> [ACTIONS TO TAKE]
**A.** In the message about the Mares snorkeling masks, what oxygen saturation did the patient reach after two hours on the mask?
**B.** Continue the message about the Mares snorkeling masks, picking up after its last sentence.

Start of TEXT FOR ANALYSIS

A message from Sergio Angelini, Chief Technology Officer at Mares...
We all have fond memories of some trip or another. Sometimes it is the places we visited. Other times it is the people we met. I want to tell you about a recent trip I took and the people I met. Some of these people I met in person, some I met on the phone or on email, and some I have not met directly. But all of them have affected me deeply.
You may have heard about what Mares did with the snorkeling masks. In spite of the tragic circumstances that led to it, it’s a beautiful story. And this wants to be a tribute to the people that made that story possible. Because without the combined effort of all these people, this would never have happened.
It all began with myself and Valerio Palmieri, replicating what Isinnova had done well before us, adapting our masks for use in fighting the COVID-19 emergency. It was not clear what Valerio and I were trying to do, because it was all improvised. We developed the adapters but then what? We had no budget to do any 3D printing and our own printer was certainly not up to the task. Then two phone calls took place. Michele Sambo followed by Marco Martelli, from Nuovamacut. Totally unsolicited they offered to provide us with 3D printed parts if we needed them, having at their disposal a network of companies willing to contribute. Nuovamacut sells 3D printers by HP, technological wonders that make industrial-grade parts at the touch of a button. The companies willing to contribute were mostly their clients, but some joined the group along the way after they heard about what we were doing. Completely unsolicited, just wanting to contribute in some way during these dire times.
Mares is getting a lot of attention for what we did, but Valerio and I would still be playing with a dozen parts ordered over the internet had it not been for Michele and Marco and their jolly network of companies. Marco by now is like family to me, although I have yet to meet him in person. He single-handedly took over everything relating to getting the parts produced. It may not sound like much but we talked, whatsapped and emailed from 7 am to 11 pm most days. The fact that we changed configuration 3-4 times along the way did not make it any easier. But he plowed on, and the parts started showing up like they were falling from the sky. Which in a way they were.
I am going to list the companies and the people who made these parts, one by one. I would like you to read these names out loud, and after each name I would like you to say THANK YOU also out loud. Our masks, with the adapters provided by these people, have helped others that really needed it. I just received yet another message, and in a way it sums it all up: a patient came in with oxygen saturation at 56%. Within two hours on our mask, he was back up at 96%. That’s all the confirmation I need in order to feel we were justified in doing what we did (which was pulling approx 1000 masks from our inventory, modifying them a bit, adding the 3d printed adapter and shipping them off).

End of TEXT FOR ANALYSIS
Start of PROVIDED DATA

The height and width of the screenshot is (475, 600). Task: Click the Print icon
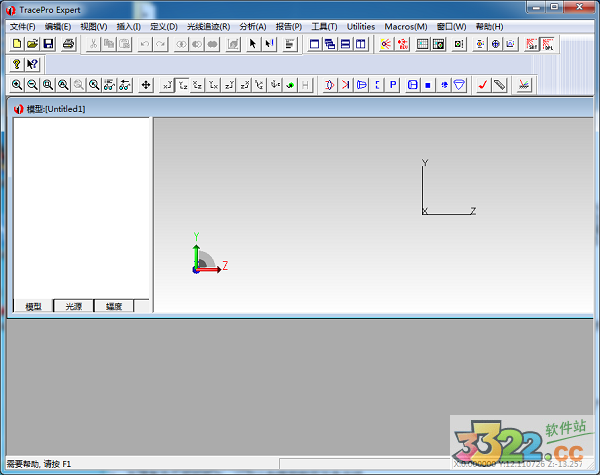click(x=68, y=44)
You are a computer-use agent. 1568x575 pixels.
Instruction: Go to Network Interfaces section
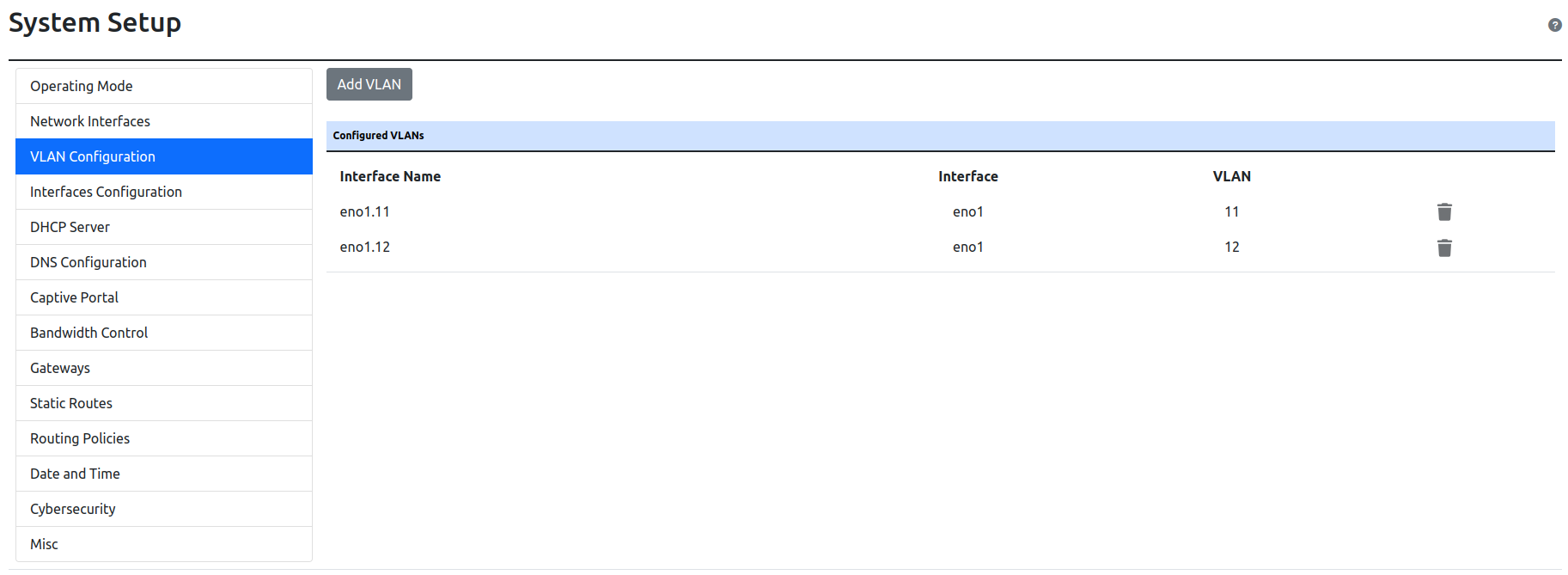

End of PROVIDED DATA

> [ANSWERS TO THE TASKS]
**A.** 96%

**B.**
As I write this, about 900 masks have been delivered directly to hospitals across Italy, and I expect every single one of them is in use, helping people breathe, helping them fight COVID-19. So here goes (remember, read out loud!):
MIRA MECCANICA – Imola (BO) – Max Malavolti
PROTOFLASH – Aversa (CE) – Manlio Mascolo
PARIANI – Samarate (VA) – Simone Pariani
FPZ SPA – Concorezzo (MB) – Andrea Lazari
PIUSI – Suzzara (MN) – Michele Pellizzari
CAMPETELLA – Macerata (MC) – Elia Campetella
EVEREX – Sesto Fiorentino (FI) – Lorenzo Balli
JUNO Design, by Studio Pedrini – Bologna (BO) – Gian Luca Monti
SB3 – Lecco (LC) – Massimiliano Bonfanti
INNOVAMEC – Faenza (RA) – Gabriele Valenti
FERRARI – Maranello (MO) – Giovanni Bulgarelli
MATERIA – Rapallo (GE) – Riccardo Suriano
The last company, MATERIA, is in our home town of Rapallo and they collaborated with us directly. They called us up and asked if we needed help. And we did. We used them to print parts before launching big jobs with Marco and his network. Because 3D printing has the advantage of speed, but when the printing takes place on the other side of the Appennines, you need a day to get the parts delivered (there is one special case that I will mention later). When Materia finished printing, I only had to drive 1,5 km to pick up the parts. Order in the evening, get the parts by the next afternoon. This was very helpful in ensuring that what we were asking Marco to print would be ok. Because each job runs about €1000 in material, so the generosity of these people is not only about their time and the usage of their machine. And several companies ran more than one job on their machines. You don’t want to waste that.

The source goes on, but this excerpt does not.